* **What you need to do**: Transcribe only the lines from the one containing "The image size is (544, 352)." through the final line of the entries below, exactly, and exclude the pictures.

* **Records supplied**:
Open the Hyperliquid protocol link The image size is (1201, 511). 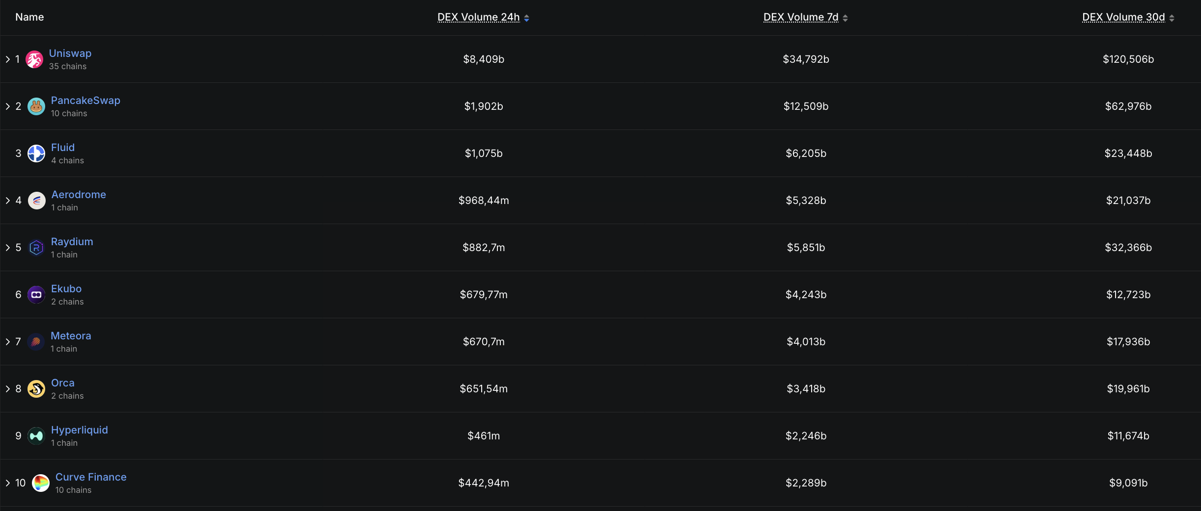point(80,430)
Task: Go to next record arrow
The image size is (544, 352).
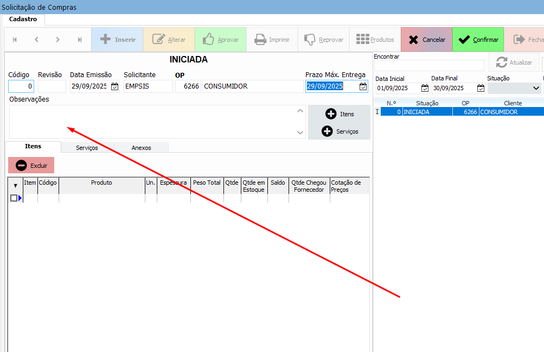Action: click(x=58, y=40)
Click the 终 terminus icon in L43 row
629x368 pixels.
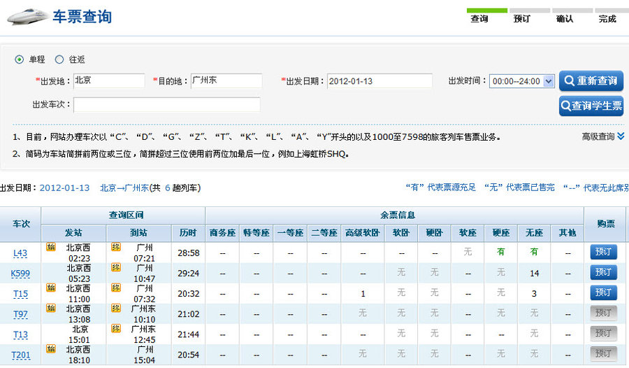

* **Answer for the task**:
The image size is (544, 352).
Action: click(x=58, y=40)
Click the 终 terminus icon in L43 row
629x368 pixels.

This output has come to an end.